Na terra do triplo F quem manda é o feminino

32 mulheres e mais de 100 obras desafiam a trilogia Fado, Futebol e Fátima, na exposição coletiva “Na Terra do Triplo F – Formas e Figuração no Feminino”, patente até 15 de julho, na galeria Perve, em Lisboa.

Nomes relevantes da arte portuguesa e internacional como Ana Hatherly, Lourdes Castro, Vieira da Silva, Regina Frank, Salette Tavares, Rosa Ramalho ou Maryam Al Qassimi estão representados nesta mostra com curadoria de Carlos Cabral Nunes.

A exposição surge numa altura em que parecem estar de volta a os três Fs, que, culturalmente, foram uma das marcas do Estado Novo. A vinda do Papa a Fátima, no último 13 de maio, para assinalar a canonização dos três pastorinhos e o centenário das aparições, a vitória de Salvador Sobral na Eurovisão e o Benfica a conquistar o tetra campeonato são citados pelo curador como exemplos desse ressurgimento.


“A ideia foi pegar, justamente, nesse chavão, quase um estigma, sobre o país, esta terra, que vem do tempo da ditadura: o país dos três Fs”, explica em declarações ao Delas.pt.


A partir daí, as artistas, provenientes de diferentes países, apresentam uma nova trilogia: formas e figurações que refletem o olhar artístico feminino sobre o mundo e a contemporaneidade.

Como se conjugam essas perspetivas com uma leitura cultural tão nacional, marcada pelos três Fs? Carlos Cabral Nunes responde: “Fátima transforma o país quase no culto a uma mulher, a mulher santificada, mas ainda assim mulher – que é Maria. Pegando nisso achámos que era interessante reproduzir os três Fs de outra maneira e, lá está, o subtítulo é “Formas e Figuração no Feminino”. Ou seja, esta terra é, de facto, uma terra das formas e figuração no feminino. Depois, as autoras, com origens diversas, juntam-se nesta terra para celebrar outros três Fs.”

Portugal, Alemanha, Polónia, Moçambique, Angola, Guiné-Bissau, Brasil, Emirados Árabes Unidos, Hungria e Itália são os países representados nesta mostra, organizada em seis núcleos e composta por pintura, desenho, colagem, escultura, instalação e fotografia.

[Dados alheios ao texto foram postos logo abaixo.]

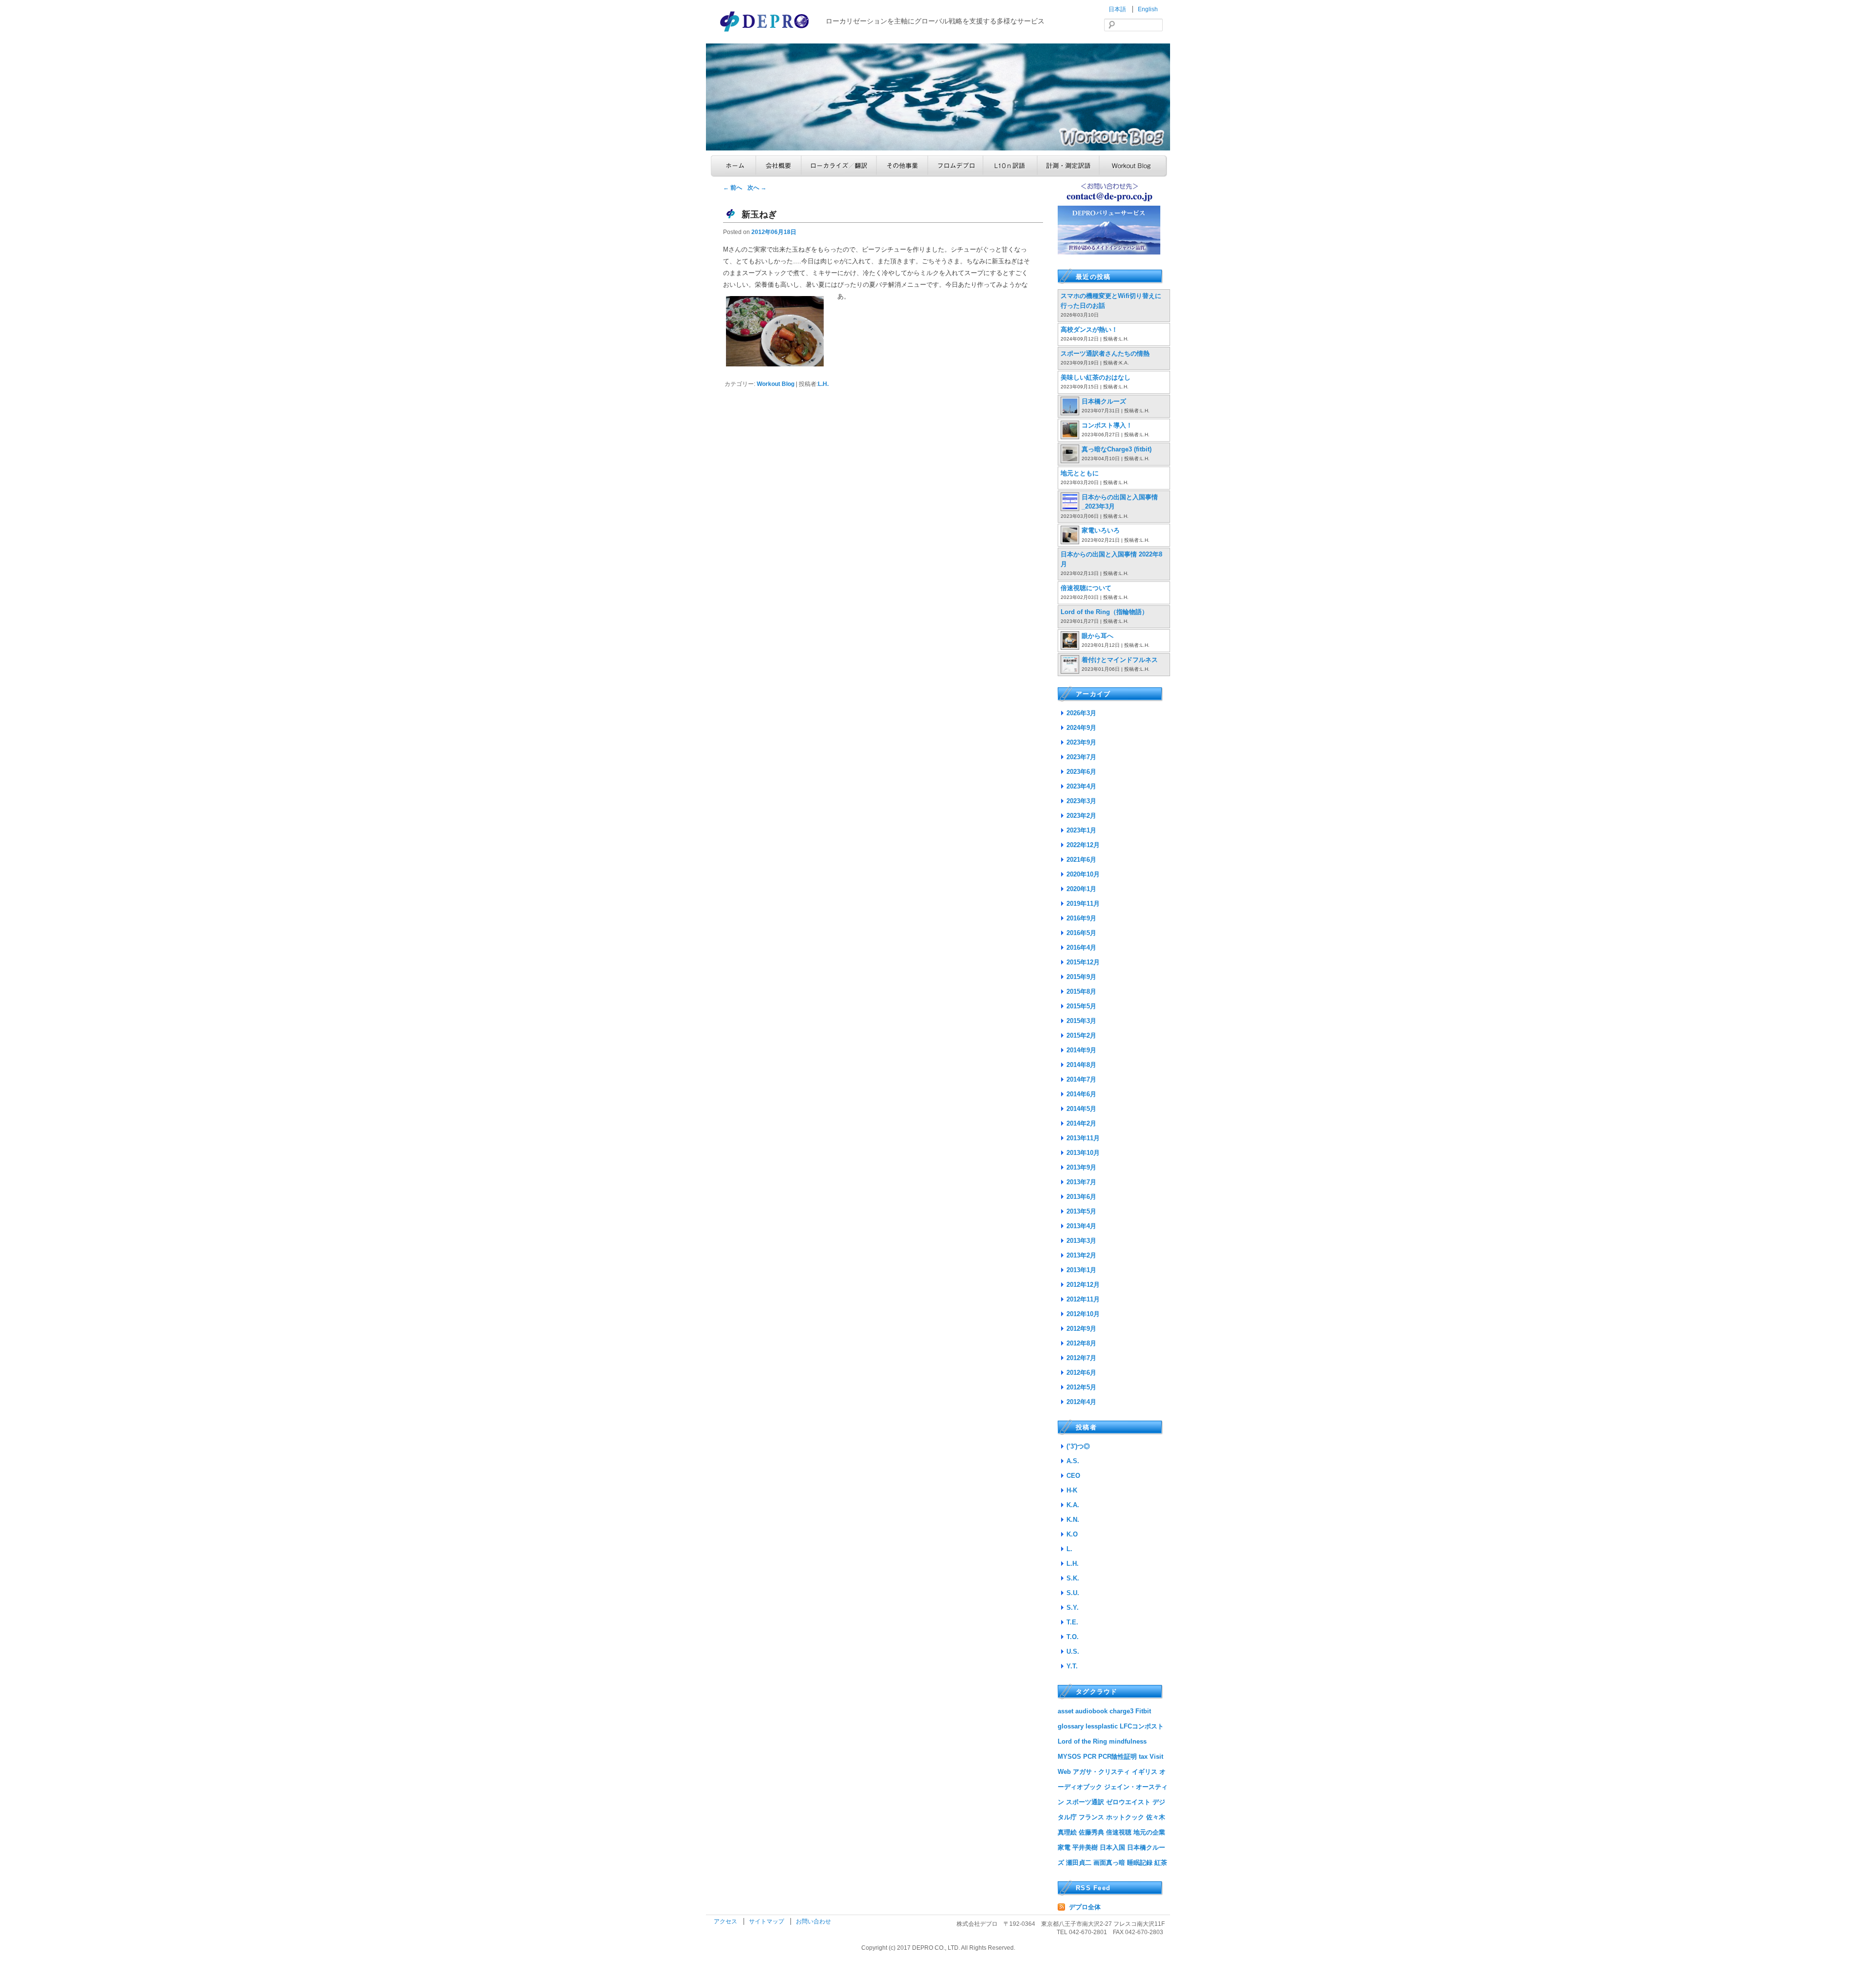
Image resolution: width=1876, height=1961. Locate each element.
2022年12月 (1083, 845)
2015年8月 (1081, 991)
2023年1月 (1081, 830)
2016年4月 (1081, 947)
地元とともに (1080, 473)
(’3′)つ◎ (1078, 1446)
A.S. (1072, 1461)
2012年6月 (1081, 1372)
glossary (1071, 1726)
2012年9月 (1081, 1328)
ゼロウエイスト (1128, 1802)
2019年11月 (1083, 903)
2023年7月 (1081, 757)
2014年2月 (1081, 1123)
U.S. (1072, 1651)
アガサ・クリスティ (1101, 1771)
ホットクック (1125, 1817)
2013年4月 (1081, 1226)
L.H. (823, 384)
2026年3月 (1081, 713)
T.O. (1072, 1637)
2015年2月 (1081, 1035)
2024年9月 (1081, 727)
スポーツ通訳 (1085, 1802)
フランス (1091, 1817)
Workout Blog (1133, 165)
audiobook (1091, 1711)
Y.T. (1072, 1666)
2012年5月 (1081, 1387)
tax (1143, 1756)
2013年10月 (1083, 1152)
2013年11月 (1083, 1138)
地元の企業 (1149, 1832)
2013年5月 (1081, 1211)
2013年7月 (1081, 1182)
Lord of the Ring (1082, 1741)
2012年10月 (1083, 1314)
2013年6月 (1081, 1196)
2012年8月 (1081, 1343)
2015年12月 (1083, 962)
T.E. (1072, 1622)
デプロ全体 (1085, 1907)
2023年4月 (1081, 786)
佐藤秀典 (1091, 1832)
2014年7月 (1081, 1079)
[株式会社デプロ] (765, 32)
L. (1069, 1549)
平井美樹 (1085, 1847)
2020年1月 (1081, 889)
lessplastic (1102, 1726)
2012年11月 (1083, 1299)
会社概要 (778, 165)
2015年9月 (1081, 976)
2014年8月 (1081, 1064)
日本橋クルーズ (1104, 401)
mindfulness (1128, 1741)
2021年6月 (1081, 859)
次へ (757, 187)
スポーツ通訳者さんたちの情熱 (1105, 353)
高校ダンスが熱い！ (1089, 329)
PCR (1089, 1756)
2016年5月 (1081, 933)
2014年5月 (1081, 1108)
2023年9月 (1081, 742)
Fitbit (1143, 1711)
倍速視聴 (1118, 1832)
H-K (1071, 1490)
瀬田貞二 (1078, 1862)
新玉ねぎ (759, 214)
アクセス (726, 1921)
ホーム (733, 165)
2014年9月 (1081, 1050)
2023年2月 (1081, 815)
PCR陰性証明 (1117, 1756)
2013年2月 (1081, 1255)
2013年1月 (1081, 1270)
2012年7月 (1081, 1358)
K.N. (1072, 1519)
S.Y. (1072, 1607)
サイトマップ (767, 1921)
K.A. (1072, 1505)
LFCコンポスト (1142, 1726)
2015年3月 (1081, 1020)
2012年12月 (1083, 1284)
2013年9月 (1081, 1167)
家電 (1064, 1847)
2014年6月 (1081, 1094)
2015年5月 (1081, 1006)
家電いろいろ (1101, 530)
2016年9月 (1081, 918)
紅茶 (1160, 1862)
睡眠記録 (1139, 1862)
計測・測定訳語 (1068, 165)
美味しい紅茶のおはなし (1095, 377)
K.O (1072, 1534)
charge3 (1121, 1711)
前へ (732, 187)
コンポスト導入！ (1107, 425)
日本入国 (1112, 1847)
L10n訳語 (1010, 165)
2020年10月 (1083, 874)
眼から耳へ (1097, 635)
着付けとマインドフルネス (1120, 659)
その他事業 (902, 165)
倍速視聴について (1086, 588)
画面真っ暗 (1109, 1862)
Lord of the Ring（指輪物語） (1104, 612)
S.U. (1072, 1593)
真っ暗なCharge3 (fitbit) (1116, 449)
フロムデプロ (955, 165)
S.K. (1072, 1578)
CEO (1073, 1475)
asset (1065, 1711)
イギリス (1144, 1771)
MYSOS (1069, 1756)
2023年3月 (1081, 801)
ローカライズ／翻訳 (838, 165)
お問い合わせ (813, 1921)
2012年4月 (1081, 1402)
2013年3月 (1081, 1240)
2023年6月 (1081, 771)
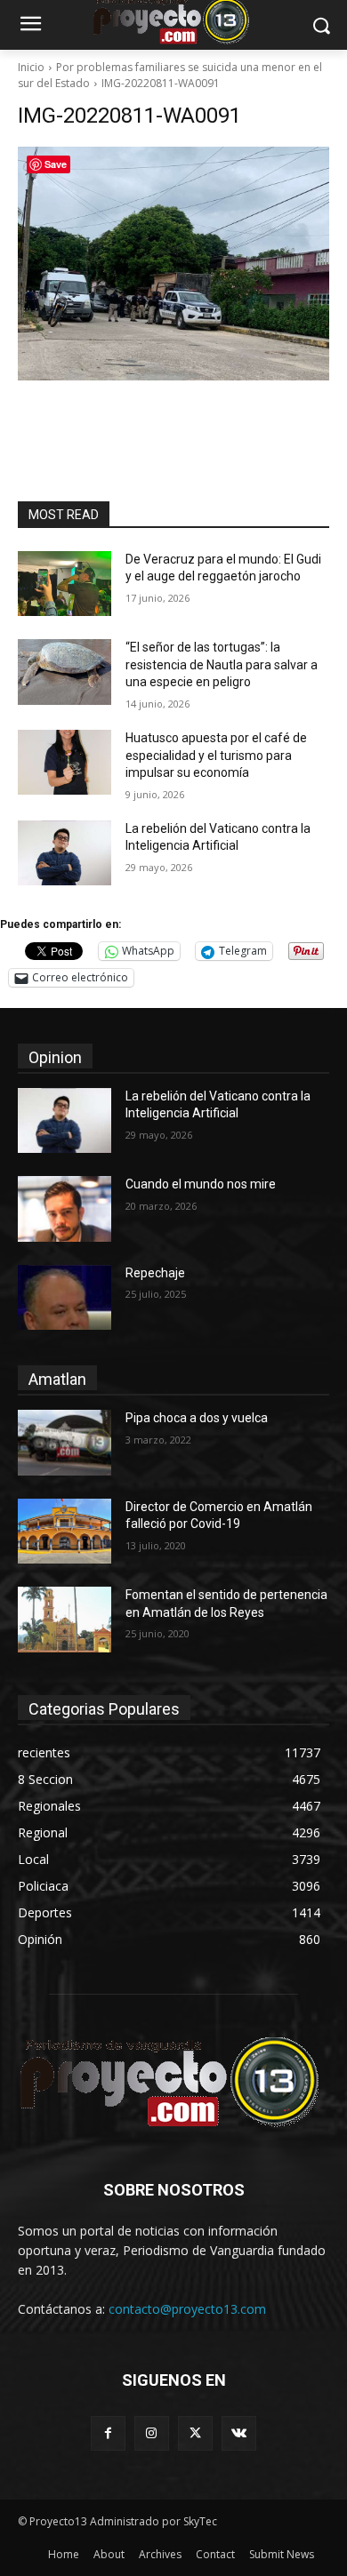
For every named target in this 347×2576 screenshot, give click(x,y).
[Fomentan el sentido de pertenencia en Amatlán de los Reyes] (64, 1619)
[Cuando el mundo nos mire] (64, 1209)
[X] (195, 2433)
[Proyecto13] (173, 2083)
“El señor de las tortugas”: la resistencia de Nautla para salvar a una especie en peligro (221, 664)
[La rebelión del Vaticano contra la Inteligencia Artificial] (64, 853)
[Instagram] (151, 2433)
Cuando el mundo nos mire (200, 1184)
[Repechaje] (64, 1298)
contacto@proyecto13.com (187, 2308)
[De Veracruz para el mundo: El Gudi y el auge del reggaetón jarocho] (64, 584)
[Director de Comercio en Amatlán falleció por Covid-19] (64, 1531)
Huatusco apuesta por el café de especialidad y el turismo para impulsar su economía (216, 755)
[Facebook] (108, 2433)
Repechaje (155, 1273)
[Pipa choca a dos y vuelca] (64, 1443)
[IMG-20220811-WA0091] (173, 263)
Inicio (31, 67)
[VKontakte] (239, 2433)
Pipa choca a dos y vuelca (196, 1418)
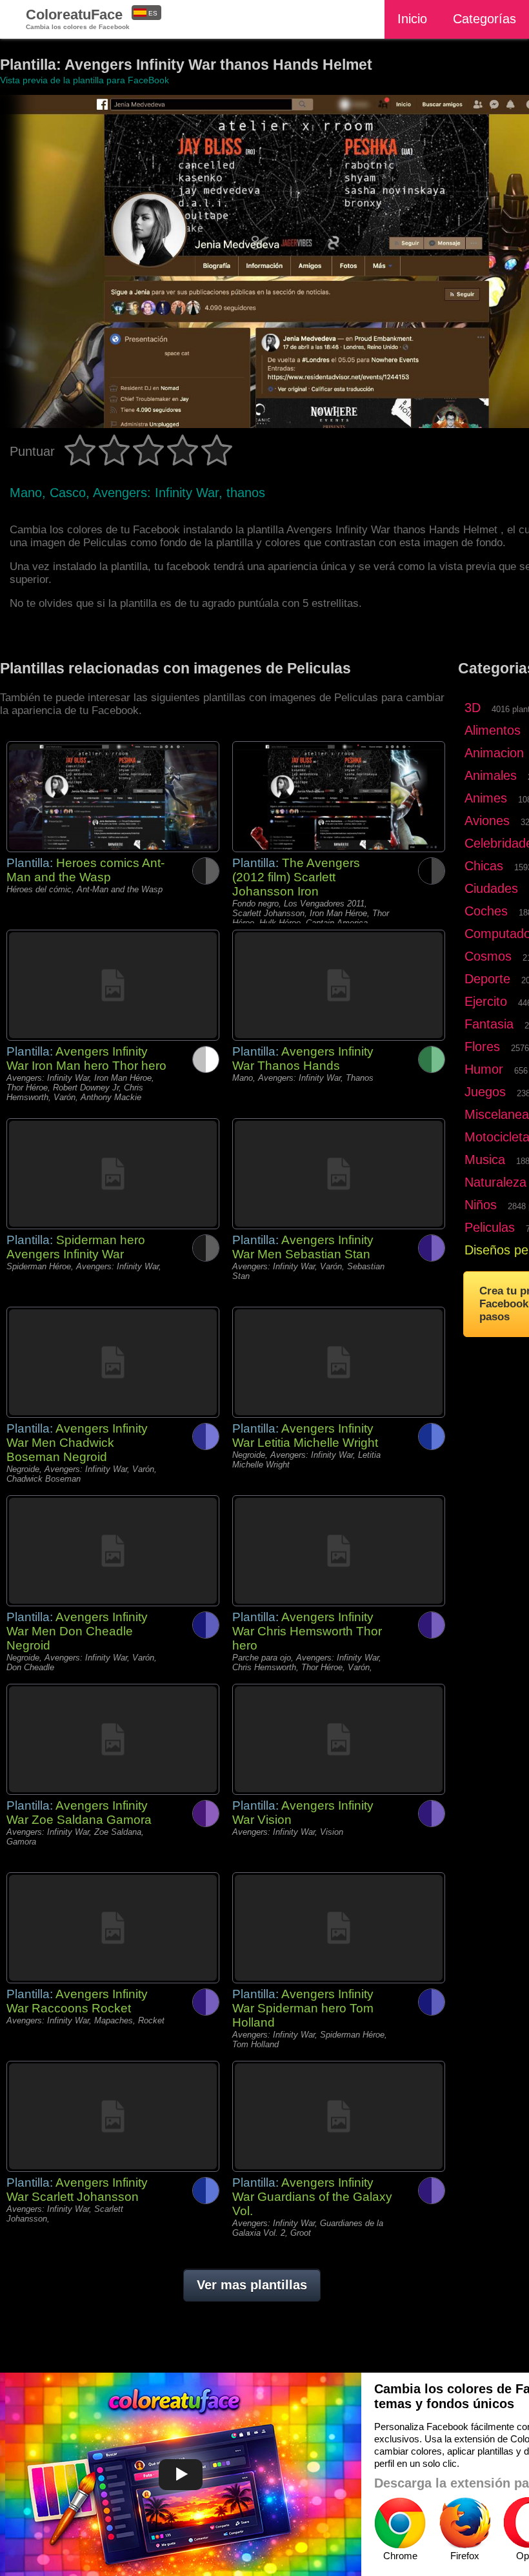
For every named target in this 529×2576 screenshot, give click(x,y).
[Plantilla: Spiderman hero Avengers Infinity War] (112, 1173)
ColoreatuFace (78, 18)
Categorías (484, 19)
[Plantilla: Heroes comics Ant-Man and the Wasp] (112, 796)
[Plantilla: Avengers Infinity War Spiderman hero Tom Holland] (338, 1927)
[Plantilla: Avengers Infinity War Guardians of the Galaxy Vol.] (338, 2116)
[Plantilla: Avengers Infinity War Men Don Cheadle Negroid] (112, 1550)
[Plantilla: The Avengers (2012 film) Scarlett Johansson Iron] (338, 796)
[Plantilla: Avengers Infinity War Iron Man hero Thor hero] (112, 985)
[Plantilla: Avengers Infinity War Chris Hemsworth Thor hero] (338, 1550)
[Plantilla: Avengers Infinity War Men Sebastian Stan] (338, 1173)
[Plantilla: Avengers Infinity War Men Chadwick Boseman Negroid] (112, 1362)
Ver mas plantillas (252, 2285)
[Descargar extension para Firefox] (464, 2523)
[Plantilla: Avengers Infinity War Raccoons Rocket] (112, 1927)
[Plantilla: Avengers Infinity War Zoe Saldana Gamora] (112, 1739)
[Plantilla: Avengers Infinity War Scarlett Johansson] (112, 2116)
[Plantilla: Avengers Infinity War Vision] (338, 1739)
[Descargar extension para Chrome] (400, 2523)
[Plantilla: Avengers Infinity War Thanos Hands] (338, 985)
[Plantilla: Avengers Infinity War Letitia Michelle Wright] (338, 1362)
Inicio (412, 19)
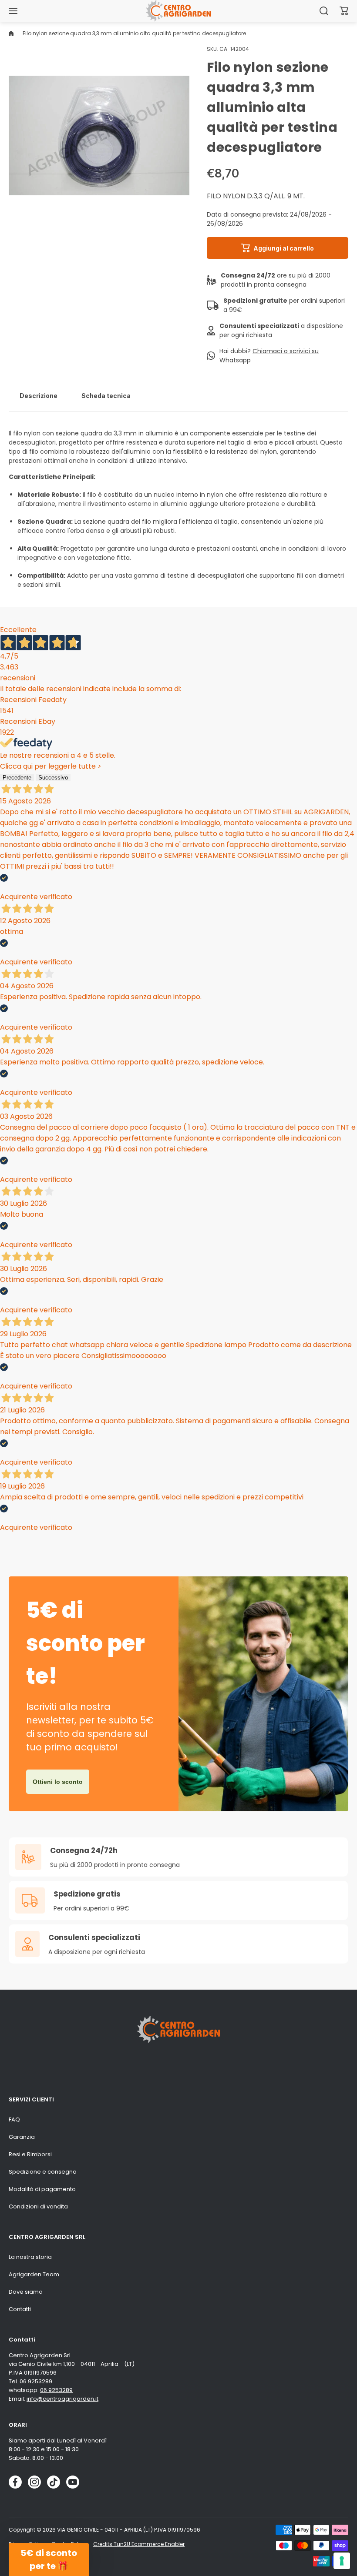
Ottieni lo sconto (58, 1781)
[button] (344, 11)
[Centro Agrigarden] (178, 10)
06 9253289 (36, 2381)
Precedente (17, 777)
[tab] (38, 395)
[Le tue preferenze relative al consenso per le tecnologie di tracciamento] (341, 2561)
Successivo (53, 777)
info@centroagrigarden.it (62, 2399)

Uma inspiração com mais de uma década
Na galeria é possível ver também uma aplicação com uma componente interativa feita para a exposição ‘Sulcos Roxos do Olhar’, organizada há mais de uma década, com artistas de Portugal, Moçambique e Brasil, e que serve de base à mostra atual.

“15 anos depois achámos que era interessante fazer uma mostra que pegasse nesse conceito do estado da arte no feminino, para refletir sobre a contemporaneidade. E numa mostra muito mais alargada, com 32 artistas, de mais países e também de mais gerações”, explica o curador.

Para isso procurou juntar ao trabalho de autoras atuais, outros que refletissem a maneira como a realidade foi sendo vista ao longo dos tempos, “da perspetiva da forma e da figuração no feminino”.

“Há algumas artistas que participaram naquela exposição e que estão novamente nesta e também diferentes níveis artísticos, desde a arte popular à arte conceptual e ao experimentalismo. A ideia foi de olhar, através da produção artística feminina, para o mundo.”

Caminhar para um futuro mais feminino
Além de oferecer ao público uma oportunidade rara de ver obras que dificilmente seriam reunidas numa única mostra, o objetivo é ver essa forma de observar a contemporaneidade nas diferentes gerações – “há artistas que se fossem vivas tinham mais de 90 anos e há artistas com 20”, exemplifica o galerista. A uni-las está, não apenas a abordagem artística das mulheres, em diversos períodos, como o seu próprio papel “enquanto ser interventivo e interventor.”

Papel, que na opinião do curador, deve ser cada vez mais reforçado: “Só através de uma educação que tenda a ser assente em determinados princípios que têm sido, ao longo dos séculos, princípios femininos é que a sociedade conseguirá evoluir de uma forma mais pacífica e mais sustentável. Penso que ganhará muito se conseguir fazer esta transição para um mundo mais liderado pela mulher do que pelo homem”.


Na mostra, há peças que fazem parte do acervo da galeria, outras que foram recolhidas ao longo do tempo e outras especialmente concebidas para a exposição.


Entre as que nunca foram mostradas, contam-se as de Ana Maria Pintora, Evelina Oliveira, Cristina Troufa ou Raquel Rocha. “Foram obras, nestes casos, feitas ao longo do tempo mas que nunca tinham sido mostradas no contexto da galeria, nem publicamente, e que nós decidimos reunir nesta exposição”, explica Carlos Cabral Nunes.

Também o trabalho de Maryam Al Qassimi, feito ao longo do tempo e entregue ao curador há um ano, pode ser visto pela primeira vez, através desta exposição (em baixo um dos seus quadros).

Carlos Cabral Nunes considera esta artista “paradigmática”, do ponto de vista feminino e também no contexto da realidade política e cultural atual.

Numa altura em que parece existir uma espécie de divisão “entre os que estão do lado do terror e os que estão do lado da liberdade”, como refere o curador, a artista vem lembrar que o mundo é mais complexo que isso, recusando essas linhas maniqueístas. Maryam Al Qassimi pertence à família real de Sharjah, um dos sete emirados que compõem os Emirados Árabes Unidos – países que apesar de abertos à cultura ocidental, mantêm um sistema político autocrático. A sua abordagem artística parece refletir essa aparente contradição.

“Ela faz parte daquela família real e partindo dessa realidade assume um discurso próprio e que até é de rutura com aquilo que é uma tradição do seu país e da sua cultura. Isso é muito interessante e de valorizar. É por aí que as sociedades se podem transformar, quando as pessoas mais novas assumem um papel transformador, neste caso, através da arte”, conclui o curador.

Na fotogaleria, em cima, pode ver algumas das obras que compõem a exposição e que pode ser visitada de segunda a sábado, entre as 14h e as 20h.